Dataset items
::::::

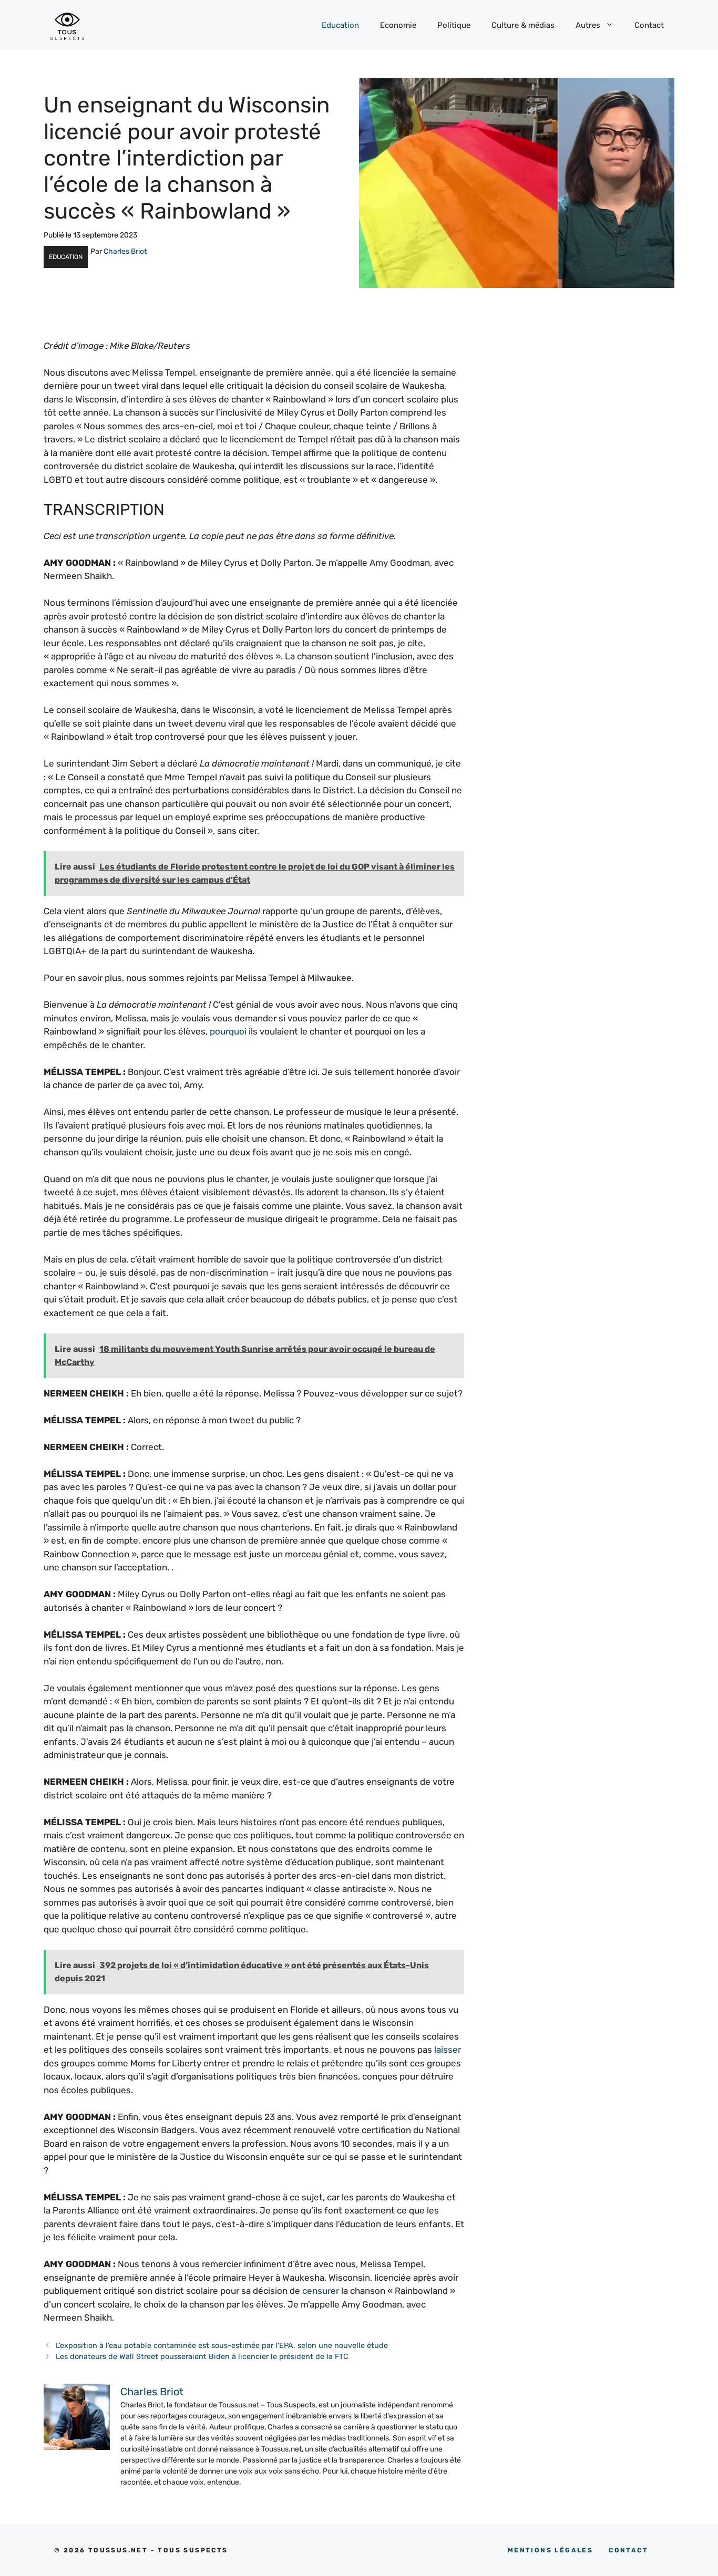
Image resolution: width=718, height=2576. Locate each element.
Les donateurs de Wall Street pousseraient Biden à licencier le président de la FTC (202, 2356)
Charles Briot (125, 251)
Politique (453, 25)
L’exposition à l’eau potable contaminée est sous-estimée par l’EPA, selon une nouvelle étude (222, 2345)
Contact (649, 25)
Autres (588, 25)
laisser (447, 2049)
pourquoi (228, 1031)
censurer (320, 2290)
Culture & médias (523, 25)
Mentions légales (550, 2550)
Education (340, 25)
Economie (398, 25)
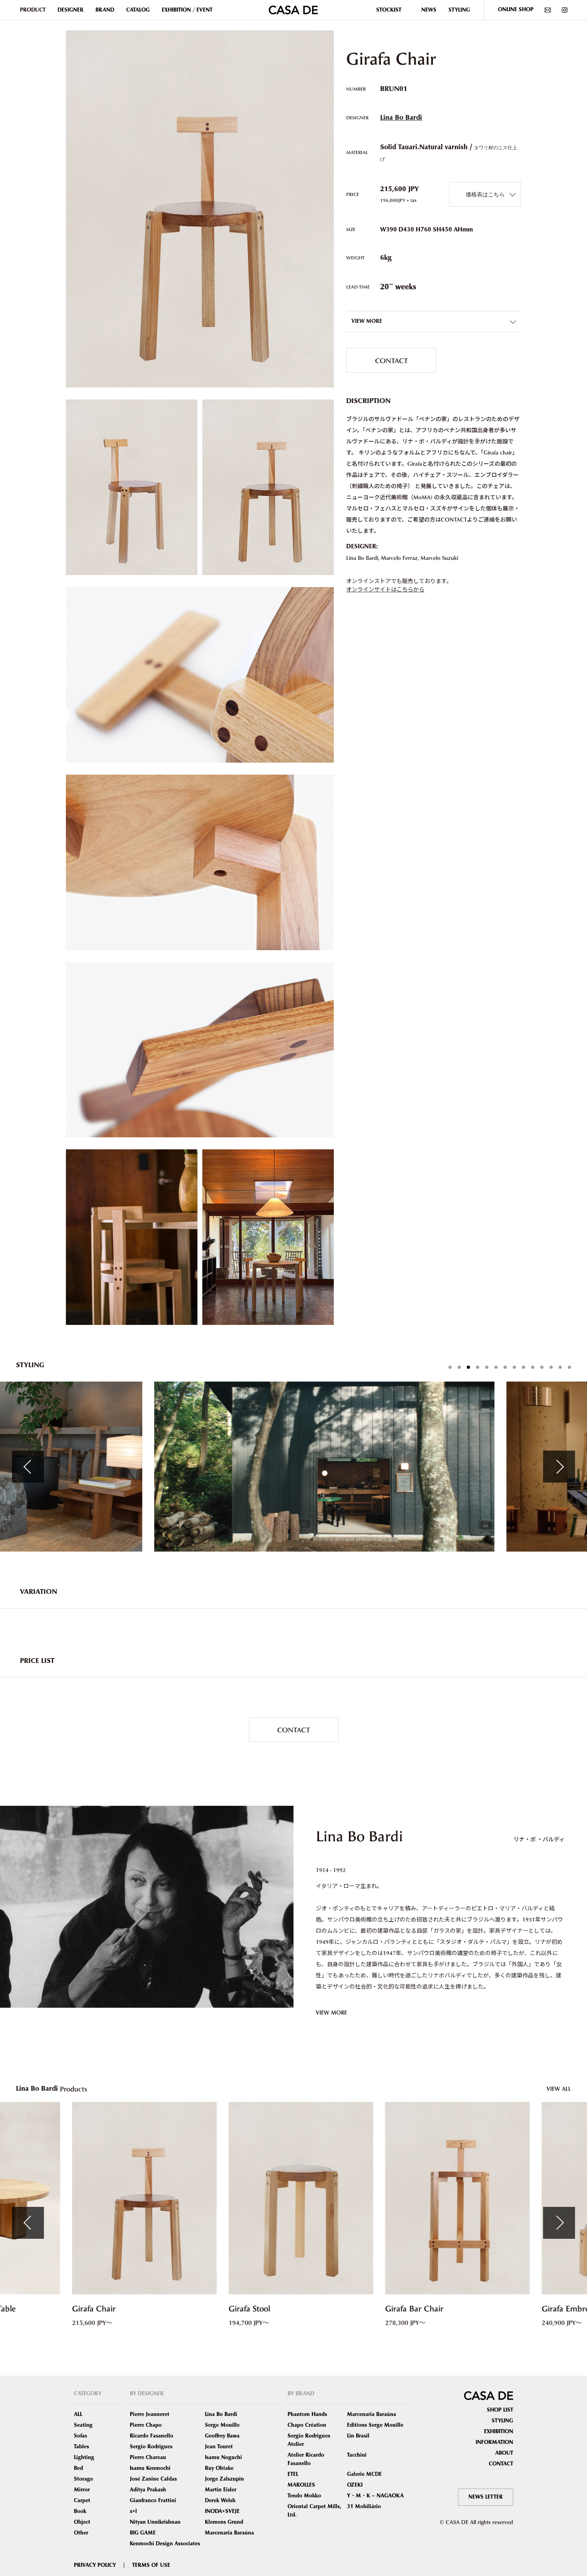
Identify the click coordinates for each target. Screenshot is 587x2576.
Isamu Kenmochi (150, 2468)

::::::

■ Work instructions
The lines to retype begin with the one containing "Education (340, 25)" and end with the last line of the records. Reproduce them exactly and omit the pictures.

■ Result of this task
Education (340, 25)
Economie (398, 25)
Identify the click coordinates for each target. Screenshot is 587x2576.
Isamu Kenmochi (150, 2468)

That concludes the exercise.